- What to do -
Nothing but the lines below, from the first through the line containing "AA (457, 1304)", should be set down, each one exactly and without pictures.
*** Opening of Extracted entries ***
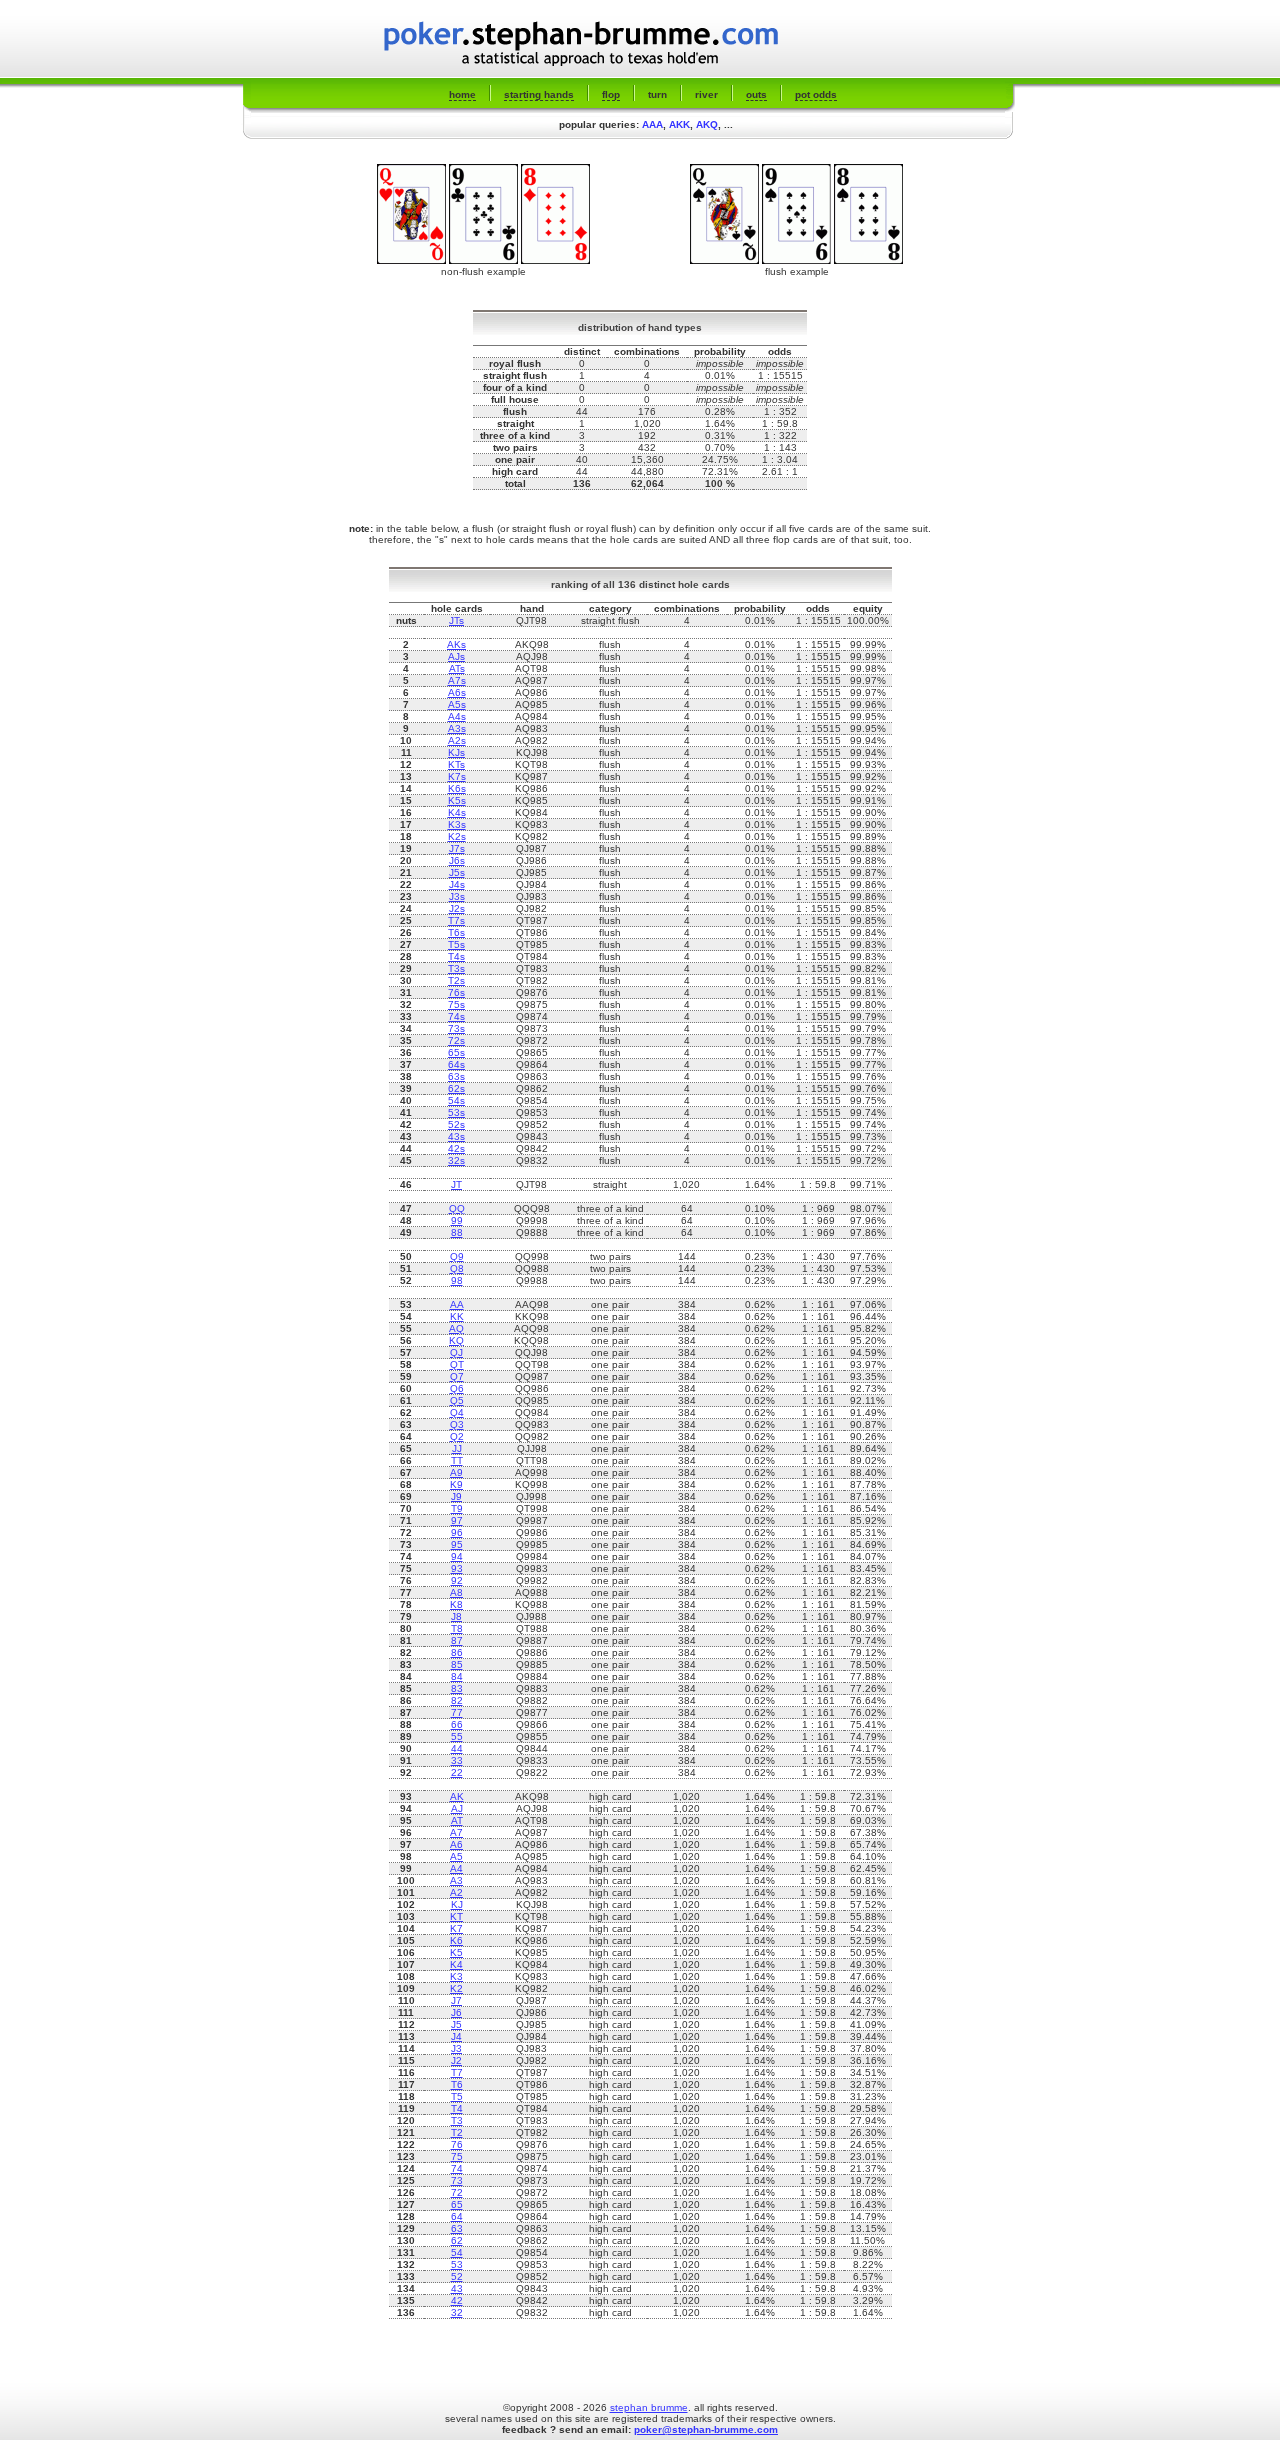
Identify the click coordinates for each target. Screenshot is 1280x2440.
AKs (456, 644)
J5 (456, 2024)
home (462, 94)
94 (457, 1556)
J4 (456, 2036)
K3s (457, 824)
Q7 (457, 1376)
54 (457, 2252)
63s (456, 1076)
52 (457, 2276)
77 (457, 1712)
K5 (456, 1952)
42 (457, 2300)
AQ (456, 1328)
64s (456, 1064)
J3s (457, 896)
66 (457, 1724)
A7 (456, 1832)
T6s (456, 932)
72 (457, 2192)
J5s (457, 872)
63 (457, 2228)
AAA (652, 124)
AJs (456, 656)
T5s (456, 944)
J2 (456, 2060)
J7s (457, 848)
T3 (457, 2120)
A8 (456, 1592)
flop (611, 94)
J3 (456, 2048)
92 (457, 1580)
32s (456, 1160)
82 (457, 1700)
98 (457, 1280)
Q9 (457, 1256)
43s (456, 1136)
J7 (456, 2000)
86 (457, 1652)
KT (456, 1916)
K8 (456, 1604)
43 (457, 2288)
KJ (457, 1904)
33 (457, 1760)
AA (457, 1304)
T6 (457, 2084)
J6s (457, 860)
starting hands (539, 94)
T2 (457, 2132)
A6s (457, 692)
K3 (456, 1976)
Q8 (457, 1268)
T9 (457, 1508)
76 (457, 2144)
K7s (457, 776)
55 (457, 1736)
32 (457, 2312)
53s (456, 1112)
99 (457, 1220)
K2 (456, 1988)
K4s (457, 812)
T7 (457, 2072)
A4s (457, 716)
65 (457, 2204)
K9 (456, 1484)
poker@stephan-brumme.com (706, 2429)
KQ (456, 1340)
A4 (456, 1868)
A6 (456, 1844)
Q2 (457, 1436)
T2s (456, 980)
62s (456, 1088)
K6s (457, 788)
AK (457, 1796)
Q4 (457, 1412)
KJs (456, 752)
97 (457, 1520)
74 (457, 2168)
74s (456, 1016)
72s (456, 1040)
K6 (456, 1940)
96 (457, 1532)
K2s (457, 836)
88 (457, 1232)
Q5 (457, 1400)
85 (457, 1664)
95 (457, 1544)
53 (457, 2264)
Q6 (457, 1388)
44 (457, 1748)
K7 (456, 1928)
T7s (456, 920)
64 (457, 2216)
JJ (457, 1448)
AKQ (707, 124)
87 (457, 1640)
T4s (456, 956)
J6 (456, 2012)
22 (457, 1772)
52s (456, 1124)
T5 (457, 2096)
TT (457, 1460)
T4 (457, 2108)
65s (456, 1052)
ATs (457, 668)
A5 (456, 1856)
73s (456, 1028)
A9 (456, 1472)
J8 (456, 1616)
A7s (457, 680)
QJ (456, 1352)
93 (457, 1568)
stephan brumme (649, 2407)
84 (457, 1676)
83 (457, 1688)
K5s (457, 800)
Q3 (457, 1424)
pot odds (816, 94)
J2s (457, 908)
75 (457, 2156)
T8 (457, 1628)
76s (456, 992)
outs (756, 94)
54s (456, 1100)
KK (457, 1316)
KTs (456, 764)
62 (457, 2240)
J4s (457, 884)
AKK (679, 124)
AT (457, 1820)
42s (456, 1148)
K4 (456, 1964)
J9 (456, 1496)
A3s (457, 728)
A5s (457, 704)
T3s (456, 968)
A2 (456, 1892)
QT (457, 1364)
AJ (457, 1808)
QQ (457, 1208)
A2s (457, 740)
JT (456, 1184)
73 (457, 2180)
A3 (456, 1880)
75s (456, 1004)
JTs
*** Close of Extracted entries ***
- Exercise answer -
Identify the click coordinates for each target. Screenshot is 1280x2440.
AKs (456, 644)
J5 (456, 2024)
home (462, 94)
94 (457, 1556)
J4 (456, 2036)
K3s (457, 824)
Q7 (457, 1376)
54 (457, 2252)
63s (456, 1076)
52 (457, 2276)
77 (457, 1712)
K5 (456, 1952)
42 (457, 2300)
AQ (456, 1328)
64s (456, 1064)
J3s (457, 896)
66 (457, 1724)
A7 (456, 1832)
T6s (456, 932)
72 (457, 2192)
J5s (457, 872)
63 (457, 2228)
AAA (652, 124)
AJs (456, 656)
T5s (456, 944)
J2 (456, 2060)
J7s (457, 848)
T3 (457, 2120)
A8 (456, 1592)
flop (611, 94)
J3 (456, 2048)
92 (457, 1580)
32s (456, 1160)
82 (457, 1700)
98 (457, 1280)
Q9 (457, 1256)
43s (456, 1136)
J7 (456, 2000)
86 (457, 1652)
KT (456, 1916)
K8 (456, 1604)
43 (457, 2288)
KJ (457, 1904)
33 (457, 1760)
AA (457, 1304)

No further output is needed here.